◆ PROBLEM TO SOLVE
Scan the records below for the line with "[TikTok] (163, 77)" and the line with "[Instagram]". Repeat those two lines and every line between them exactly, and nothing else.

◆ AVAILABLE RECORDS
*-*-*

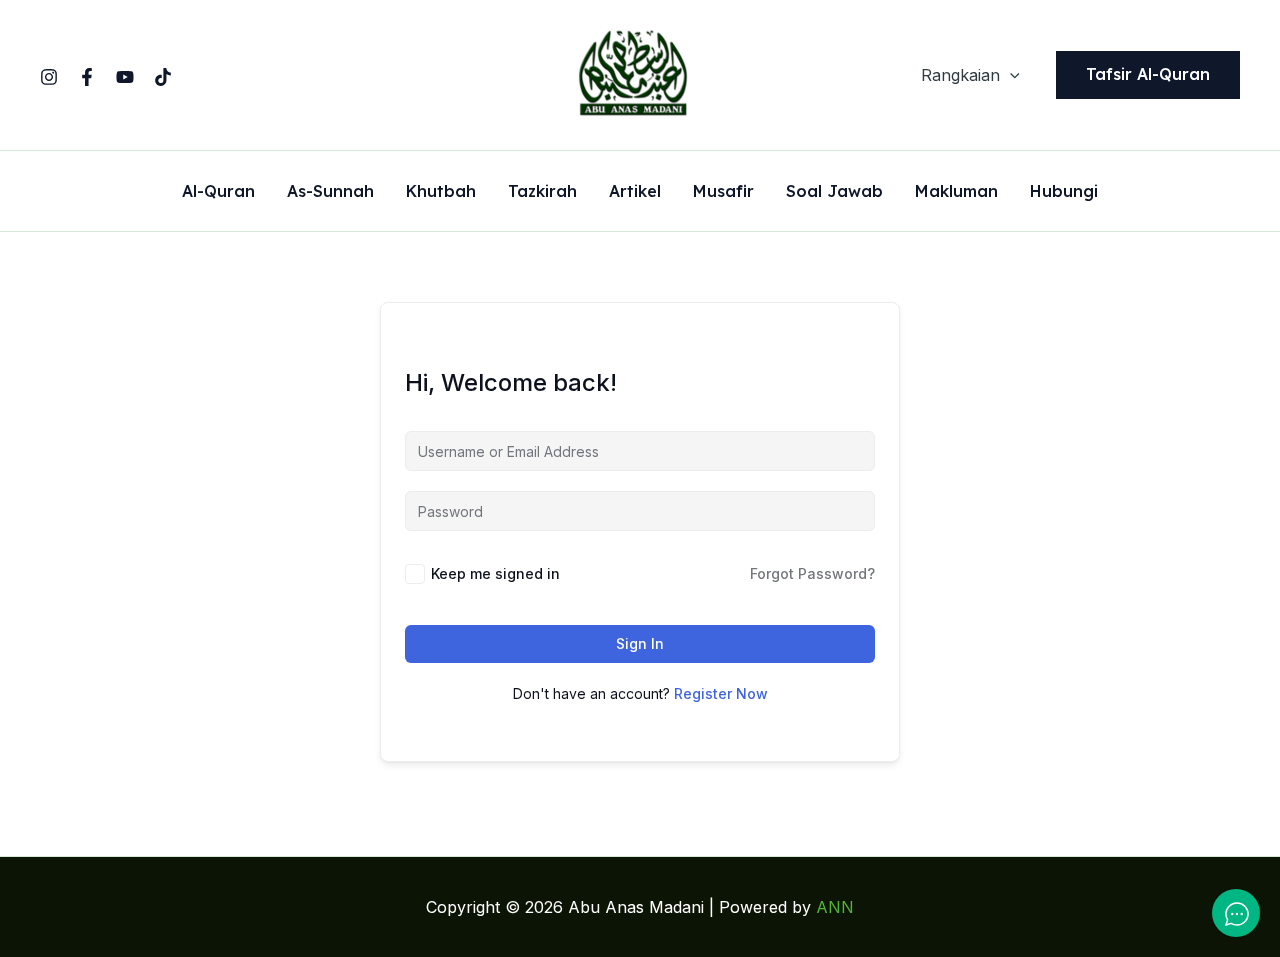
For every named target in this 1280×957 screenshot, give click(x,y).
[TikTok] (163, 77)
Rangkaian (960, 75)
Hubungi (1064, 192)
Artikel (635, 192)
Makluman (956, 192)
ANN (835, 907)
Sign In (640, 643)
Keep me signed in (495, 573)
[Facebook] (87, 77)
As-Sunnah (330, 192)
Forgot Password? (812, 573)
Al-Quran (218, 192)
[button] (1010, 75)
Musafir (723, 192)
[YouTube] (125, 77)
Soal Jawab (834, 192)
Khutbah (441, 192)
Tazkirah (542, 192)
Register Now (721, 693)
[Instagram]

*-*-*

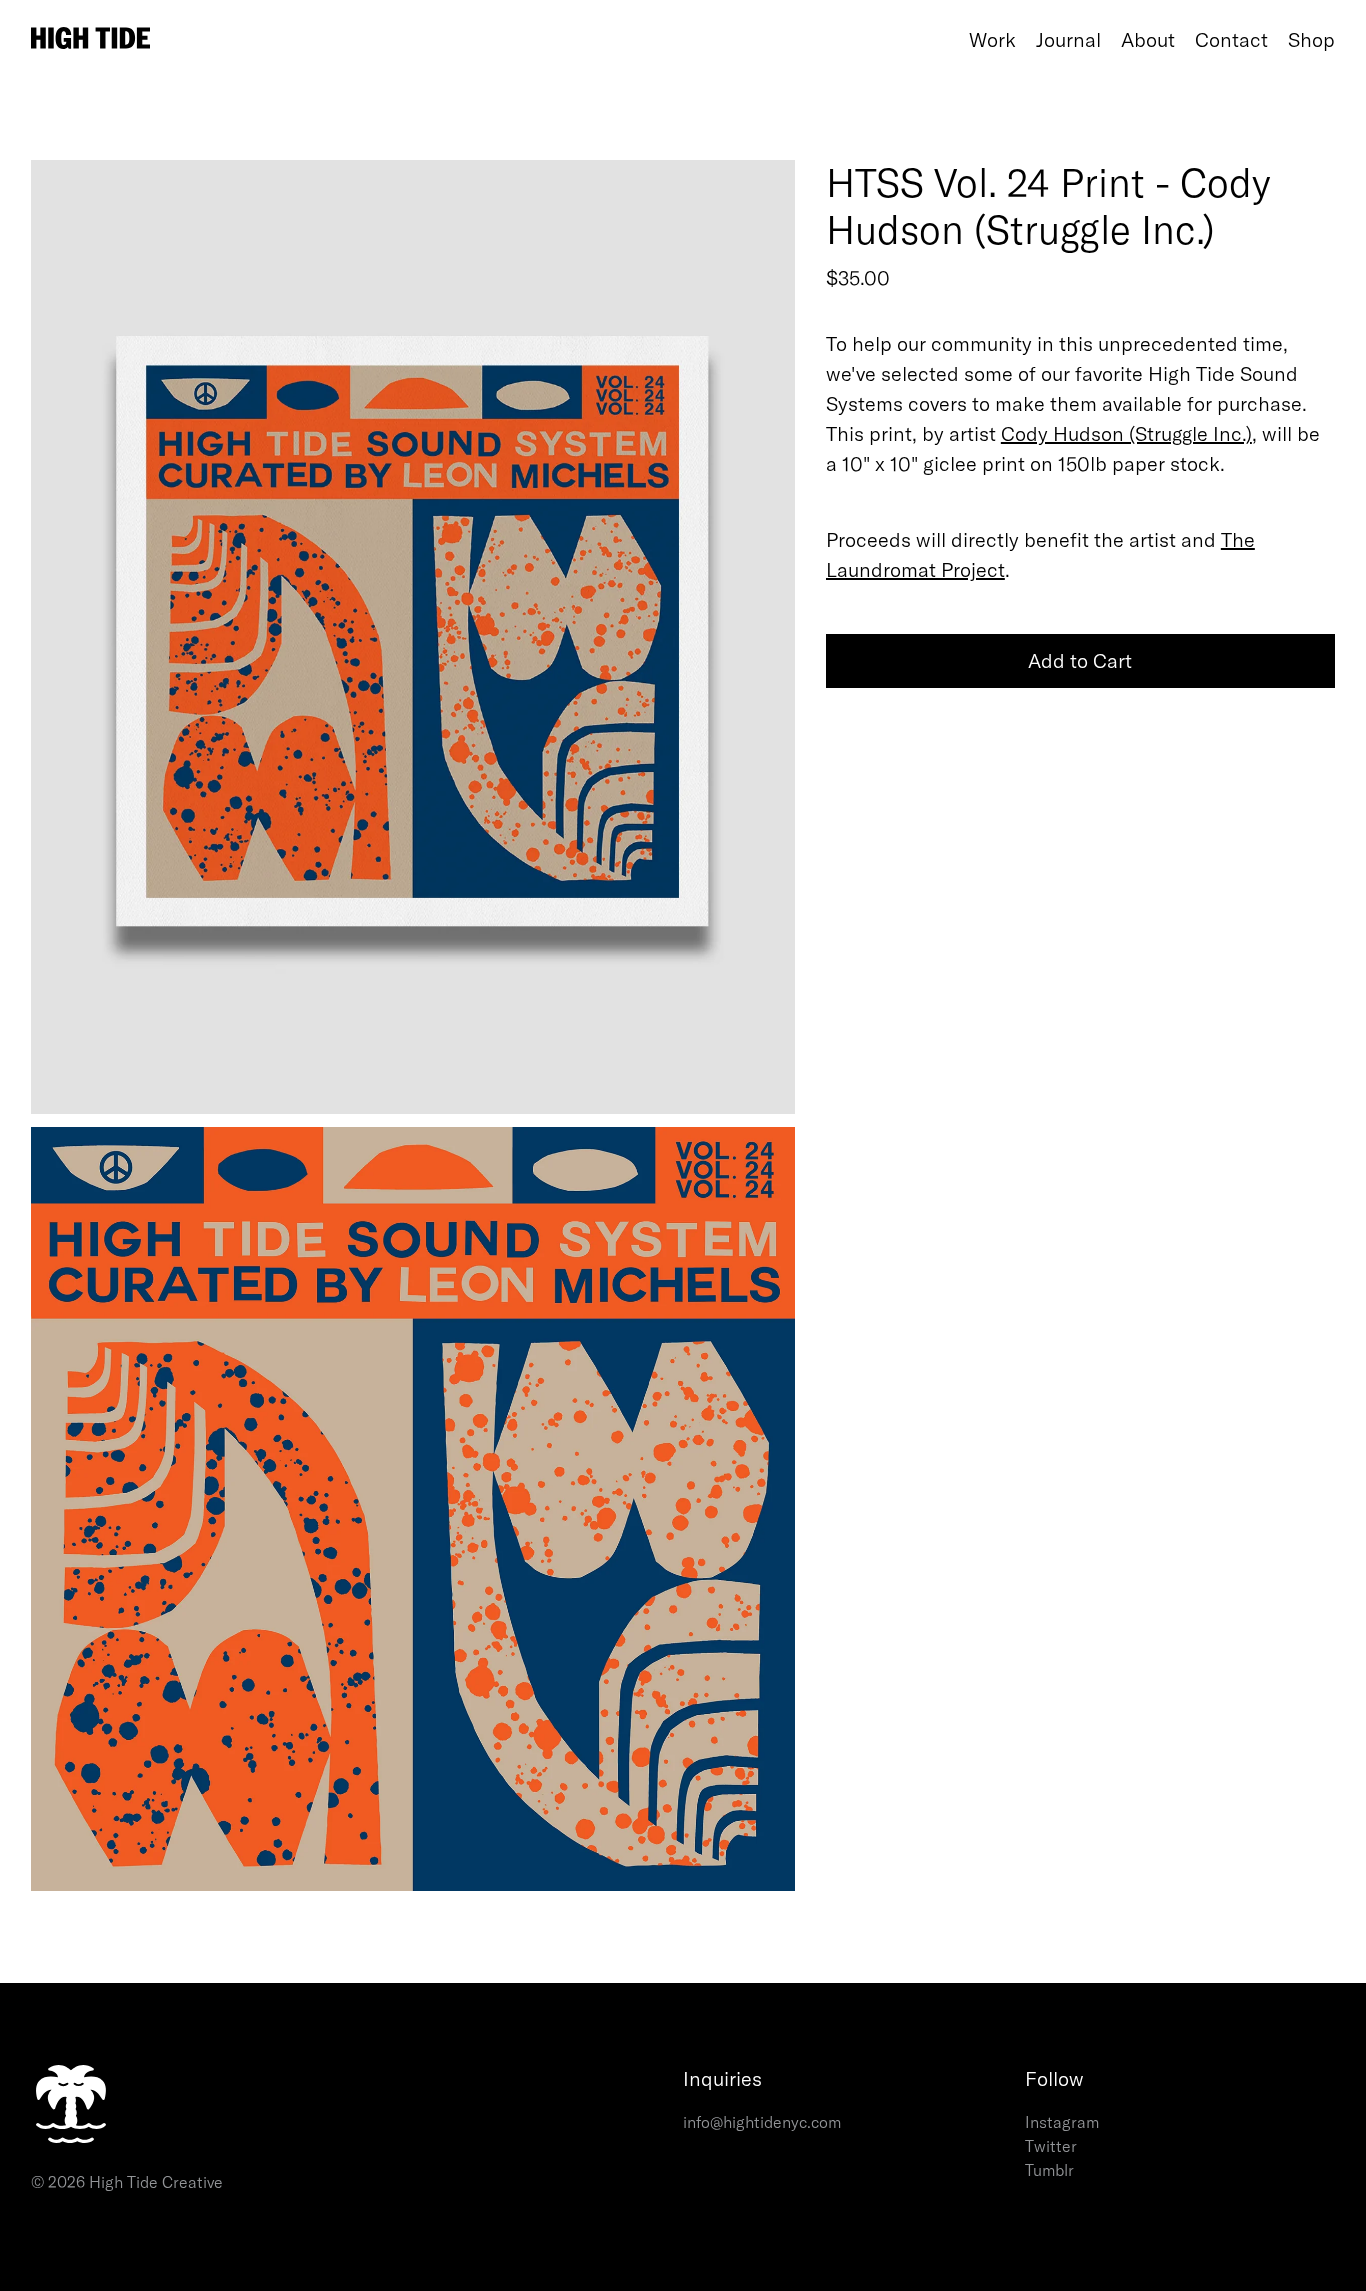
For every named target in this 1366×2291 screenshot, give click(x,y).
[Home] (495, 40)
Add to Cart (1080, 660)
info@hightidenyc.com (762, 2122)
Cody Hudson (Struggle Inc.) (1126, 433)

*-*-*

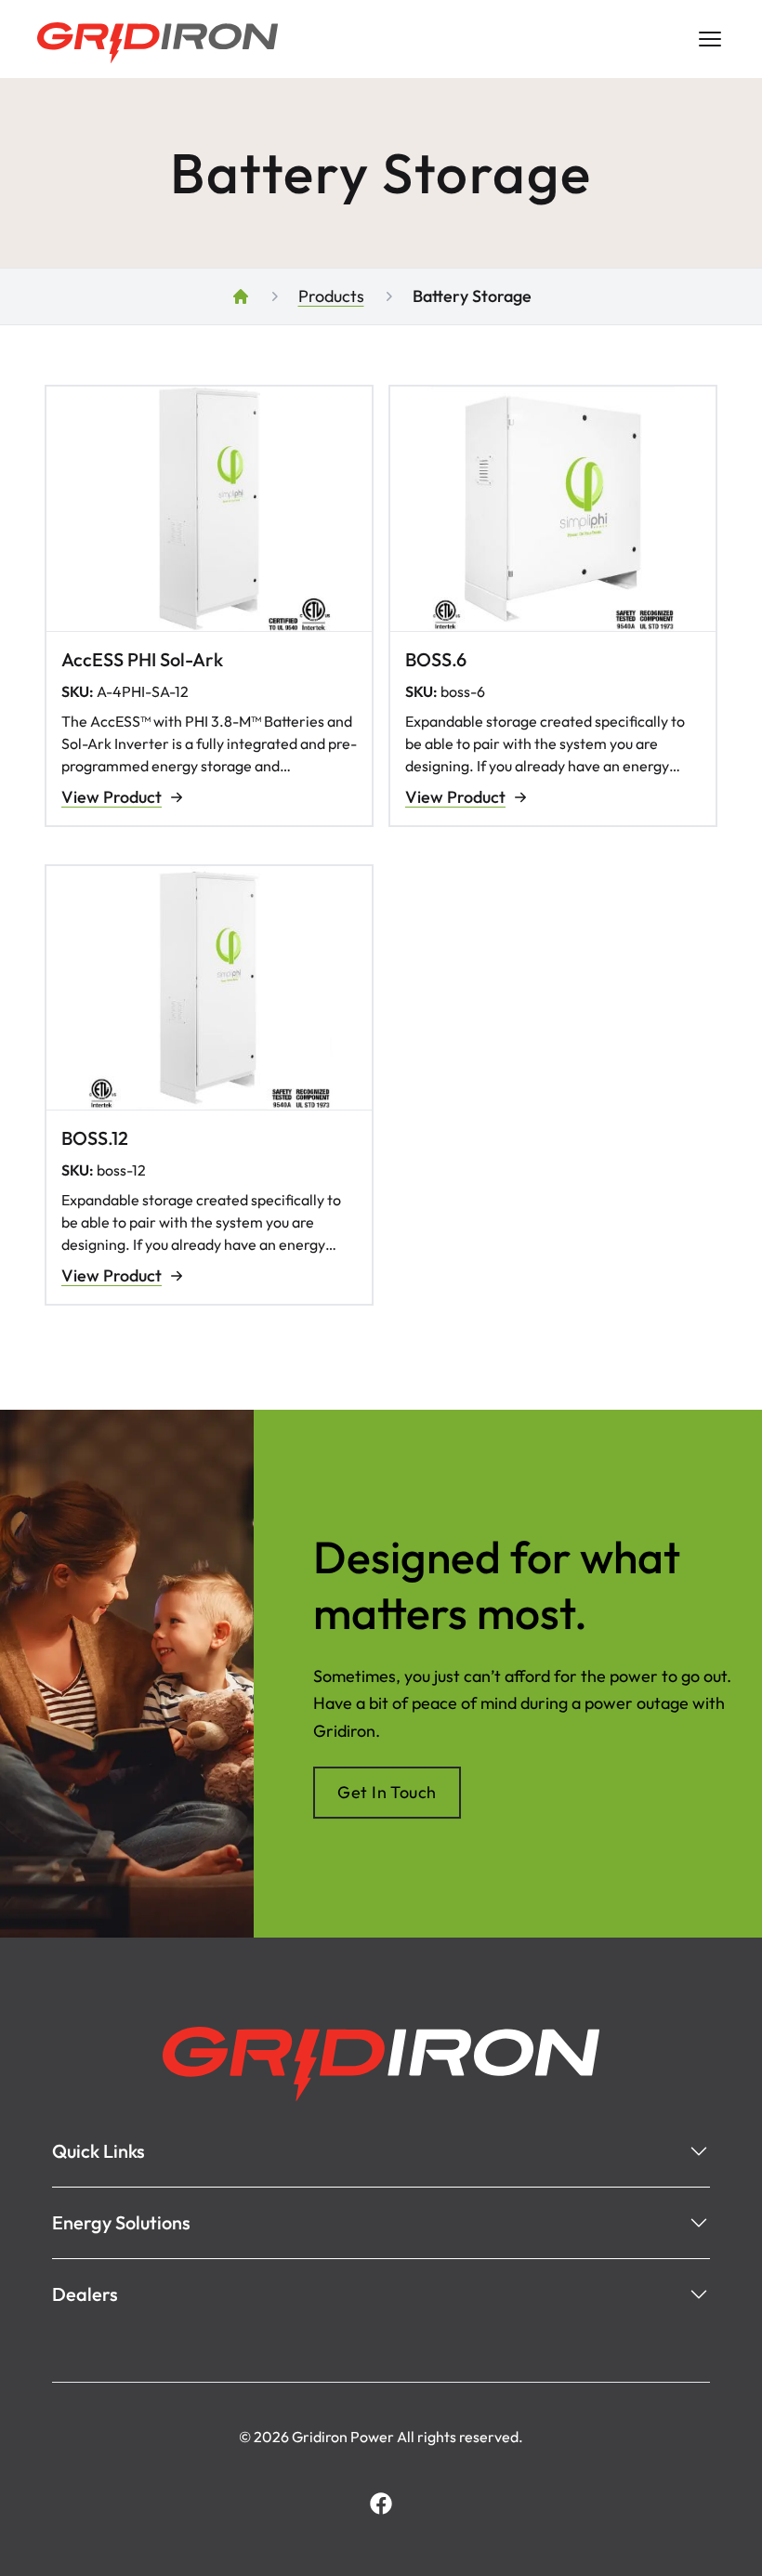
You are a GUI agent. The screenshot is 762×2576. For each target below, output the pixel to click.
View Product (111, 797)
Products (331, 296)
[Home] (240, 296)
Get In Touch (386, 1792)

*-*-*

◆ SOLUTION BELOW
[TikTok] (163, 77)
Rangkaian (960, 75)
Hubungi (1064, 192)
Artikel (635, 192)
Makluman (956, 192)
ANN (835, 907)
Sign In (640, 643)
Keep me signed in (495, 573)
[Facebook] (87, 77)
As-Sunnah (330, 192)
Forgot Password? (812, 573)
Al-Quran (218, 192)
[button] (1010, 75)
Musafir (723, 192)
[YouTube] (125, 77)
Soal Jawab (834, 192)
Khutbah (441, 192)
Tazkirah (542, 192)
Register Now (721, 693)
[Instagram]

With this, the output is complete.